[Stored data]
* * *

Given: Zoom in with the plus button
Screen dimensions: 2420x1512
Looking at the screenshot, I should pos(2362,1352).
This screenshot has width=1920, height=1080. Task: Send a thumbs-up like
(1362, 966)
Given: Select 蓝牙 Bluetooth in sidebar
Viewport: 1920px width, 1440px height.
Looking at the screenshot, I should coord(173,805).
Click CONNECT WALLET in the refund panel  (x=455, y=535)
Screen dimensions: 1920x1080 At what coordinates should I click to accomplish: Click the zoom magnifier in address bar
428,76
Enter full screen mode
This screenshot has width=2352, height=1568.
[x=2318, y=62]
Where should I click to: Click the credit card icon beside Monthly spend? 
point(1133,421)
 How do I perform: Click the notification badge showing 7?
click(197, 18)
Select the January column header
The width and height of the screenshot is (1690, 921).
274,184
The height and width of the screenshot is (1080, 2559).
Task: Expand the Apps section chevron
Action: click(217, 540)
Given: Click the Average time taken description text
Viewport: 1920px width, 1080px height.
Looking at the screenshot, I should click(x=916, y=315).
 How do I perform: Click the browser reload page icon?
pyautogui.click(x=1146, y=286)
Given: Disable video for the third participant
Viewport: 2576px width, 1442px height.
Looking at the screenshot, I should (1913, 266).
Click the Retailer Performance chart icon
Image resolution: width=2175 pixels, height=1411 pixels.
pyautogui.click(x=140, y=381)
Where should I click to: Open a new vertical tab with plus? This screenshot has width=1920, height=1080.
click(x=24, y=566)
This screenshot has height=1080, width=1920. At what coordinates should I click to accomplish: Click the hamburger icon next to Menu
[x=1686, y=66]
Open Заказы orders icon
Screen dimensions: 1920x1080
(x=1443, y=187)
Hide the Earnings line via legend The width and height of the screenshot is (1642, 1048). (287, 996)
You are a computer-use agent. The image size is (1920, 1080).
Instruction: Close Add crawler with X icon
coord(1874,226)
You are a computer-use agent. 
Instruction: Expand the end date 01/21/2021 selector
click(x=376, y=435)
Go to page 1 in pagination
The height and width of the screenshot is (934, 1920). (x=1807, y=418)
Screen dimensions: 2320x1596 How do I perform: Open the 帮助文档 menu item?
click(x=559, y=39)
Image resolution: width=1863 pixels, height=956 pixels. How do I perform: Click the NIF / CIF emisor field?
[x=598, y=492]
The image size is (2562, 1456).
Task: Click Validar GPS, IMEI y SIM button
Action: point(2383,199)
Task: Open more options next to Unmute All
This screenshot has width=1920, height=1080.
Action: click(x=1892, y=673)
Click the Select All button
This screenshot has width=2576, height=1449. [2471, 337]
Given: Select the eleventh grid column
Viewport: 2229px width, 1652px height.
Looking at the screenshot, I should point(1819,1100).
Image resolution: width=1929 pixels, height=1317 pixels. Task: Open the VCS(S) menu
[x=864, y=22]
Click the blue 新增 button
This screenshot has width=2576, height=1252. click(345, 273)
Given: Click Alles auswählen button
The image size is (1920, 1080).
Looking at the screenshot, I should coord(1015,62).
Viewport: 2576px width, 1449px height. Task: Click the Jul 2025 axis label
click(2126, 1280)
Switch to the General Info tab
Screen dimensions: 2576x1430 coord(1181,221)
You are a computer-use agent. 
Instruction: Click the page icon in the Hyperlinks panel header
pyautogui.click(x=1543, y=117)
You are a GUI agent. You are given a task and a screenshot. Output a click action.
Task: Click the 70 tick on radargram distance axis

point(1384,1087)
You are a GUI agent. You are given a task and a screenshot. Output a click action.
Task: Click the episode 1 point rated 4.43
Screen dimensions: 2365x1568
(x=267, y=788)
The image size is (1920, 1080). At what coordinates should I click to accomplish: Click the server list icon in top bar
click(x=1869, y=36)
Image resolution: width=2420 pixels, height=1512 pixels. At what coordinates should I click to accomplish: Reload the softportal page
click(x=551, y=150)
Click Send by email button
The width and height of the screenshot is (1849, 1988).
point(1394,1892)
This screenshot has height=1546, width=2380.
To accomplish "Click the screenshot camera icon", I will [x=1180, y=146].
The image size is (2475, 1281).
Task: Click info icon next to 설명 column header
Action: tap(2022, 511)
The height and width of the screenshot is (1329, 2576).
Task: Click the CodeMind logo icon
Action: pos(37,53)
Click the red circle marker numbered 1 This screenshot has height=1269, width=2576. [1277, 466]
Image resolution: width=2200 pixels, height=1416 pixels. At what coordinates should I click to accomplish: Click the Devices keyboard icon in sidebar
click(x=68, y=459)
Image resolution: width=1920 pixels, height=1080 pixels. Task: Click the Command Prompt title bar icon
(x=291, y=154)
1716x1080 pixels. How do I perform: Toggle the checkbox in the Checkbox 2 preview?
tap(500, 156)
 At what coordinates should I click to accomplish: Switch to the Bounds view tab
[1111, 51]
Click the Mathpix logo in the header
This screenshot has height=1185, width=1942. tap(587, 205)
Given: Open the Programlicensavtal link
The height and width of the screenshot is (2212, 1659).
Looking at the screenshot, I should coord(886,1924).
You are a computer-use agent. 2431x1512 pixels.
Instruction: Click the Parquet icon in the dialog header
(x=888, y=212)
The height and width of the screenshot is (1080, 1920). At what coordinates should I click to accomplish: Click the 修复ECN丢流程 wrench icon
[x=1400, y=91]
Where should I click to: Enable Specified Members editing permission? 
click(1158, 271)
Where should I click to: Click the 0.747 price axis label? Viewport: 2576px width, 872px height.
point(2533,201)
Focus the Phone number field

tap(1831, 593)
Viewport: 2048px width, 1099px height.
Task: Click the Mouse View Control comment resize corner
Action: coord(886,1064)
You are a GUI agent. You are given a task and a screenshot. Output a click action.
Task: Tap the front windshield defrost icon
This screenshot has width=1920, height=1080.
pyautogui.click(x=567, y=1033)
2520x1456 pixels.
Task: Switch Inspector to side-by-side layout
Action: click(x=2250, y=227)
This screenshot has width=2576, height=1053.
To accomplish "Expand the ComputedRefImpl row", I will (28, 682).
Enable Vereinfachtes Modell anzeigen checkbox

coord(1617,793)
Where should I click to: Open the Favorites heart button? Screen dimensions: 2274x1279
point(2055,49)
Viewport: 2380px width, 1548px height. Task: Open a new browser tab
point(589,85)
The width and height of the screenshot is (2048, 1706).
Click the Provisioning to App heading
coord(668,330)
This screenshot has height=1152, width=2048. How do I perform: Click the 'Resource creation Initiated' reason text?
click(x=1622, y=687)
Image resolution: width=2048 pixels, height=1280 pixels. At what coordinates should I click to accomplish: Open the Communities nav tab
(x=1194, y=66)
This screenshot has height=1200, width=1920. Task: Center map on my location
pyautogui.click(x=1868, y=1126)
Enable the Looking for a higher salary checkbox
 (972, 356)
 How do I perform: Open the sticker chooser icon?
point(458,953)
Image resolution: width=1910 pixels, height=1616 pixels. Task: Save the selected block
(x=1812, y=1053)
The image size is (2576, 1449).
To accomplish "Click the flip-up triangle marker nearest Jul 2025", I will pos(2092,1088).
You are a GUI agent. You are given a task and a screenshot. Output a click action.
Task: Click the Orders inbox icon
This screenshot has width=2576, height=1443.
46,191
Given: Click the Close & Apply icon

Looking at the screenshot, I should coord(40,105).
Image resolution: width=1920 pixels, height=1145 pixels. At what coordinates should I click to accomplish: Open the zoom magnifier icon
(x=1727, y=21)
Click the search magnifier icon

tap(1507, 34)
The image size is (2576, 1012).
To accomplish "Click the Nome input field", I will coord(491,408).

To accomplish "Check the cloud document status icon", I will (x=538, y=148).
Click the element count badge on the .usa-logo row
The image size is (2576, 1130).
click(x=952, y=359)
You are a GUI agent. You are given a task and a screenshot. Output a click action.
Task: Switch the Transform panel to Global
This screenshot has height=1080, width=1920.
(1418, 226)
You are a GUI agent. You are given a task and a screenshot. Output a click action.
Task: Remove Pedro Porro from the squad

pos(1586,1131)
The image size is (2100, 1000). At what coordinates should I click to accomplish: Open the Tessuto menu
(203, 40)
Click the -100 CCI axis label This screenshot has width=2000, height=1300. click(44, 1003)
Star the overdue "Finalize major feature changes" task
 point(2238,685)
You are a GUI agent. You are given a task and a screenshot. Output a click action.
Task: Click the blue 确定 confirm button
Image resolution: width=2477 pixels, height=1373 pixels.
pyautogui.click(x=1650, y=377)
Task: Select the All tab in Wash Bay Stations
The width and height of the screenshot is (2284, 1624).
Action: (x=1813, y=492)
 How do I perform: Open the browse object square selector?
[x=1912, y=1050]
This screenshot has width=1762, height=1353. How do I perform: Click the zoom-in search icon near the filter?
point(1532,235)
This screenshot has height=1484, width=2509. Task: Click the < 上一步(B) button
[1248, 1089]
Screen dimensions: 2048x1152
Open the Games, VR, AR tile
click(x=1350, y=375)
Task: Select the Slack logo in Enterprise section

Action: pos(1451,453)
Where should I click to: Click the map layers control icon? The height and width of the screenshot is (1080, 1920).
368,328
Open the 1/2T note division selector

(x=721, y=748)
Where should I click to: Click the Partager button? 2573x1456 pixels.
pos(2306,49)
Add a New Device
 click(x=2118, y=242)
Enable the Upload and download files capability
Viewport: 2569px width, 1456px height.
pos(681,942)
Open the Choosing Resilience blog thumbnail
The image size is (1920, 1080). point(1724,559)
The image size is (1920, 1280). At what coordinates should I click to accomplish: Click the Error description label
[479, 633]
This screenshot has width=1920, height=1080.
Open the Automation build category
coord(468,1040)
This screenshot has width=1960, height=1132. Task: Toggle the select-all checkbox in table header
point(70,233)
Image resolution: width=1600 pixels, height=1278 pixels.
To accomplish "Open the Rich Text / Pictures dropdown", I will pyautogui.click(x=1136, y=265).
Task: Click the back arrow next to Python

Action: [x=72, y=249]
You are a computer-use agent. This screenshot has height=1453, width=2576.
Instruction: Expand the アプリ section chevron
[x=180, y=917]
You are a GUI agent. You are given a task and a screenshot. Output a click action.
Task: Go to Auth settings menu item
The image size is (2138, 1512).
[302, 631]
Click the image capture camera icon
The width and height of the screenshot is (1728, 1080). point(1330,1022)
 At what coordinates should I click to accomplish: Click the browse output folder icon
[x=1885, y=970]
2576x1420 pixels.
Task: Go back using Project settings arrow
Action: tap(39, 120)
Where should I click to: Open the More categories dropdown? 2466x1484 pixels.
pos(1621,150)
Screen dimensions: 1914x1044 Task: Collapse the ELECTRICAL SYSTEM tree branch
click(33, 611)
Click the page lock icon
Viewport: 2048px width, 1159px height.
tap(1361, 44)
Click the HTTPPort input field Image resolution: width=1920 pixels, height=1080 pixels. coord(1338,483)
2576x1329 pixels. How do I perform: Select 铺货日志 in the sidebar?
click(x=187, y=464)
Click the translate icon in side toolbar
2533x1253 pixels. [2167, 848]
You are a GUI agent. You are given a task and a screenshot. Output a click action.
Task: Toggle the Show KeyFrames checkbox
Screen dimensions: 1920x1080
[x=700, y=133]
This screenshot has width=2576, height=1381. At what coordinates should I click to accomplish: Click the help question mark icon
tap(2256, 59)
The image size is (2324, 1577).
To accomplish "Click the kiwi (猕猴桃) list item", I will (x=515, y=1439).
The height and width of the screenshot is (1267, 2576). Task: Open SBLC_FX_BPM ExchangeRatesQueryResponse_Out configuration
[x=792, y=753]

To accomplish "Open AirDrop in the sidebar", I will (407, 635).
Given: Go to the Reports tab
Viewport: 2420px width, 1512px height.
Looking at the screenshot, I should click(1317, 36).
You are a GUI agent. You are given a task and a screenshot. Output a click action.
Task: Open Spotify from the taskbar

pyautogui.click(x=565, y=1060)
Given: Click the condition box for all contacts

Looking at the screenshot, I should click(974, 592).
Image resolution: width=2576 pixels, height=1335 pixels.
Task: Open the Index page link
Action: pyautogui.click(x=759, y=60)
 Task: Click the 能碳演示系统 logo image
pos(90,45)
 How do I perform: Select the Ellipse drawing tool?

* * *

## REQUIRED WORK
How many of the lines above contain "input"? Give the number by itself.

## TASK SOLUTION
2